Au-delà des réponses d’urgence, les participants estiment que la véritable solution passe par une réduction de la dépendance économique du continent.
Les États membres de l’Alliance politique africaine recommandent notamment l’accélération de la Zone de libre-échange continentale africaine (ZLECAf) ; le développement des industries locales ; la production africaine d’engrais et d’intrants agricoles ; la diversification des sources d’énergie ; le renforcement des chaînes de valeur régionales.
Pour Corinne Amori Brunet, ministre béninoise des Affaires étrangères, cette crise doit devenir un moteur de transformation et « aussi une opportunité de diversifier nos partenariats, d’anticiper les défis et de renforcer nos capacités d’analyse afin de mieux protéger nos économies. »
Les travaux se sont conclus par l’adoption de la Déclaration de Lomé, qui prévoit la création d’un Cadre de dialogue stratégique Afrique–Moyen-Orient.

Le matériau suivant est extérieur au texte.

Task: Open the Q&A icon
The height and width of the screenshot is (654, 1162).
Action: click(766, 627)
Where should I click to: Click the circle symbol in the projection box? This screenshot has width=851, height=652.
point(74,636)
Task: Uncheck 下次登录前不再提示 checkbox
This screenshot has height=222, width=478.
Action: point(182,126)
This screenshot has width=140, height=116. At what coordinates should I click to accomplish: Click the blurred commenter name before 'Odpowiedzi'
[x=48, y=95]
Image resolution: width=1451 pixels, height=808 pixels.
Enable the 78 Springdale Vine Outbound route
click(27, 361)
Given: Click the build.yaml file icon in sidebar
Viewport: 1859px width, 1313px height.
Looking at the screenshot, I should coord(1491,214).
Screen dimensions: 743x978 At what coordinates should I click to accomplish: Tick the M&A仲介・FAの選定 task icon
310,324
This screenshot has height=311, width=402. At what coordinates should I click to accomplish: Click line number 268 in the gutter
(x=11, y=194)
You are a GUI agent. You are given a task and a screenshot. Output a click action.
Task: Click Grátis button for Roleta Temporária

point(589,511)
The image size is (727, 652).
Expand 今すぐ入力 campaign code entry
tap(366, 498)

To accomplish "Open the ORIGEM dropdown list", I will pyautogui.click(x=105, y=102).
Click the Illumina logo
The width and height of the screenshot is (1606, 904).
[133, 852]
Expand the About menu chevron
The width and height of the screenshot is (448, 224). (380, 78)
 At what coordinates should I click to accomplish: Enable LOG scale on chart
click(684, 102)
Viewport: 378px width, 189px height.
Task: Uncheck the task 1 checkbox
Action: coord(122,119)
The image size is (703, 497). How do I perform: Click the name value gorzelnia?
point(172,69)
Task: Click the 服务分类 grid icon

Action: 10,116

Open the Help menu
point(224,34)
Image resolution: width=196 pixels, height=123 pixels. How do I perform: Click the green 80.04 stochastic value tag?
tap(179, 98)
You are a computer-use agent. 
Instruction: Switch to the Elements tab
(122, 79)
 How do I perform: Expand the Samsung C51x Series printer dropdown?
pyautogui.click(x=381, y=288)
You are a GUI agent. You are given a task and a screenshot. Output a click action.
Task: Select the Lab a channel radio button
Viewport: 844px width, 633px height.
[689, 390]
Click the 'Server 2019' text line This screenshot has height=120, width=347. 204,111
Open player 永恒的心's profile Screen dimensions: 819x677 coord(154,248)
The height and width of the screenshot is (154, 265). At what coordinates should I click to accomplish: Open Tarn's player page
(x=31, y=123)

L’objectif est de renforcer la coopération sur les questions de sécurité, d’énergie, de commerce et de développement afin d’améliorer la capacité du continent à anticiper les crises mondiales.
Pour les dirigeants africains, la succession des crises internationales confirme que souveraineté économique du continent dépendra de sa capacité à produire davantage localement, commercer davantage entre pays africains et réduire progressivement sa dépendance aux importations stratégiques.